■ GOAL OF THE EXERCISE
All entries are to be repeated exactly as shown below.

Collected data entries

⟨

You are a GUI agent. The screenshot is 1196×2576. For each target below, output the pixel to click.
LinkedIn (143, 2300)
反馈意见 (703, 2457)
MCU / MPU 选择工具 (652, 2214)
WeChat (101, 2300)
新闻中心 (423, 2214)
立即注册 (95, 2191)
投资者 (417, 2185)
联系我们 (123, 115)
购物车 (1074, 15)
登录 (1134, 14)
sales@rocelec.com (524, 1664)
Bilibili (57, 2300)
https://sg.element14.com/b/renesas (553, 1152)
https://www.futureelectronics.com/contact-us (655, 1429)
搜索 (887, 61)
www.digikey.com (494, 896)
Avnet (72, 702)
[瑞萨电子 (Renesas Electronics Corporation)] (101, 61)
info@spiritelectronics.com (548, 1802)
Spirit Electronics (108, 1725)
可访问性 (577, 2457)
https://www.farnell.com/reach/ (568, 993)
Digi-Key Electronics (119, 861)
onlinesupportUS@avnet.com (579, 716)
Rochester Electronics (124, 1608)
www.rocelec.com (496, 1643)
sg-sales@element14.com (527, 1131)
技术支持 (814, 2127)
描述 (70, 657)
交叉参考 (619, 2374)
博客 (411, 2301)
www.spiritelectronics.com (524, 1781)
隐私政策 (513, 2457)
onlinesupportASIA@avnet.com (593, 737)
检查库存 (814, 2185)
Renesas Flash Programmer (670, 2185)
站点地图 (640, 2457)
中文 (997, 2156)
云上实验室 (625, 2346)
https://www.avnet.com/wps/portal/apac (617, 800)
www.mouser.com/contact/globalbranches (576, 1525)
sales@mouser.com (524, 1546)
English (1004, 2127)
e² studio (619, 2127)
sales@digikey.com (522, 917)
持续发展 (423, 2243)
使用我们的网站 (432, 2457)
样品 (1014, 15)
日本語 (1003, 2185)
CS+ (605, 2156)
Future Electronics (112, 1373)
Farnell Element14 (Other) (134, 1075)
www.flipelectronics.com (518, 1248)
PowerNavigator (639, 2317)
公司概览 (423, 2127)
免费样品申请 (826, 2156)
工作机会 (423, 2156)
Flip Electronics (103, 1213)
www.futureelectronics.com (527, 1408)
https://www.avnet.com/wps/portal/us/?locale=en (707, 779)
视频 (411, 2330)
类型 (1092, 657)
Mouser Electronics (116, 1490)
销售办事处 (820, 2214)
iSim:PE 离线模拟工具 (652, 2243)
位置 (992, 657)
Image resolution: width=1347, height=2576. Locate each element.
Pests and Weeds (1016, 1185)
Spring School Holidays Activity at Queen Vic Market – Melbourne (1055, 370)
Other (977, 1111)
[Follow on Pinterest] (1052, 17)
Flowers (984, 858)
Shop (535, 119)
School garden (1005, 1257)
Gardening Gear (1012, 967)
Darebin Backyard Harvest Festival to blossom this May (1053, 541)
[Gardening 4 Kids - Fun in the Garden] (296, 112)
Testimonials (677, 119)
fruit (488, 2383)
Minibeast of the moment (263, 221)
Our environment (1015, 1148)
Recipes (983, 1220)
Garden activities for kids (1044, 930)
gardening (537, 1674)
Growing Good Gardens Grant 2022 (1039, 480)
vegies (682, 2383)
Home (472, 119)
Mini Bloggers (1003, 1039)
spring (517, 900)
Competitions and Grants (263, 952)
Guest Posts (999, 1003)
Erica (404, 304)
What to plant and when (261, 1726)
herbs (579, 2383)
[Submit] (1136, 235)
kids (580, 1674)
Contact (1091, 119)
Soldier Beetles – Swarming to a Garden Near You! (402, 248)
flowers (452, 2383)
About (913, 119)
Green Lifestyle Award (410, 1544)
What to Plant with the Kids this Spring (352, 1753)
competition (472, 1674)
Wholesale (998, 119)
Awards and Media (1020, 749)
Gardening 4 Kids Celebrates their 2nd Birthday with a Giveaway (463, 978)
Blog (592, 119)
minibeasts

⟩

■ OUTPUT
You are a GUI agent. The screenshot is 1196×2576. For each target below, output the pixel to click.
LinkedIn (143, 2300)
反馈意见 (703, 2457)
MCU / MPU 选择工具 (652, 2214)
WeChat (101, 2300)
新闻中心 (423, 2214)
立即注册 (95, 2191)
投资者 (417, 2185)
联系我们 (123, 115)
购物车 (1074, 15)
登录 (1134, 14)
sales@rocelec.com (524, 1664)
Bilibili (57, 2300)
https://sg.element14.com/b/renesas (553, 1152)
https://www.futureelectronics.com/contact-us (655, 1429)
搜索 (887, 61)
www.digikey.com (494, 896)
Avnet (72, 702)
[瑞萨电子 (Renesas Electronics Corporation)] (101, 61)
info@spiritelectronics.com (548, 1802)
Spirit Electronics (108, 1725)
可访问性 (577, 2457)
https://www.farnell.com/reach/ (568, 993)
Digi-Key Electronics (119, 861)
onlinesupportUS@avnet.com (579, 716)
Rochester Electronics (124, 1608)
www.rocelec.com (496, 1643)
sg-sales@element14.com (527, 1131)
技术支持 (814, 2127)
描述 (70, 657)
交叉参考 (619, 2374)
博客 (411, 2301)
www.spiritelectronics.com (524, 1781)
隐私政策 (513, 2457)
onlinesupportASIA@avnet.com (593, 737)
检查库存 (814, 2185)
Renesas Flash Programmer (670, 2185)
站点地图 (640, 2457)
中文 (997, 2156)
云上实验室 (625, 2346)
https://www.avnet.com/wps/portal/apac (617, 800)
www.mouser.com/contact/globalbranches (576, 1525)
sales@mouser.com (524, 1546)
English (1004, 2127)
e² studio (619, 2127)
sales@digikey.com (522, 917)
持续发展 (423, 2243)
使用我们的网站 (432, 2457)
样品 (1014, 15)
日本語 (1003, 2185)
CS+ (605, 2156)
Future Electronics (112, 1373)
Farnell Element14 (Other) (134, 1075)
www.flipelectronics.com (518, 1248)
PowerNavigator (639, 2317)
公司概览 (423, 2127)
免费样品申请 (826, 2156)
工作机会 (423, 2156)
Flip Electronics (103, 1213)
www.futureelectronics.com (527, 1408)
https://www.avnet.com/wps/portal/us/?locale=en (707, 779)
视频 (411, 2330)
类型 (1092, 657)
Mouser Electronics (116, 1490)
销售办事处 (820, 2214)
iSim:PE 离线模拟工具 (652, 2243)
位置 (992, 657)
Image resolution: width=1347, height=2576. Locate each element.
Pests and Weeds (1016, 1185)
Spring School Holidays Activity at Queen Vic Market – Melbourne (1055, 370)
Other (977, 1111)
[Follow on Pinterest] (1052, 17)
Flowers (984, 858)
Shop (535, 119)
School garden (1005, 1257)
Gardening Gear (1012, 967)
Darebin Backyard Harvest Festival to blossom this May (1053, 541)
[Gardening 4 Kids - Fun in the Garden] (296, 112)
Testimonials (677, 119)
fruit (488, 2383)
Minibeast of the moment (263, 221)
Our environment (1015, 1148)
Recipes (983, 1220)
Garden activities for kids (1044, 930)
gardening (537, 1674)
Growing Good Gardens Grant 2022 (1039, 480)
vegies (682, 2383)
Home (472, 119)
Mini Bloggers (1003, 1039)
spring (517, 900)
Competitions and Grants (263, 952)
Guest Posts (999, 1003)
Erica (404, 304)
What to plant and when (261, 1726)
herbs (579, 2383)
[Submit] (1136, 235)
kids (580, 1674)
Contact (1091, 119)
Soldier Beetles – Swarming to a Garden Near You! (402, 248)
flowers (452, 2383)
About (913, 119)
Green Lifestyle Award (410, 1544)
What to Plant with the Kids this Spring (352, 1753)
competition (472, 1674)
Wholesale (998, 119)
Awards and Media (1020, 749)
Gardening 4 Kids Celebrates their 2nd Birthday with a Giveaway (463, 978)
Blog (592, 119)
minibeasts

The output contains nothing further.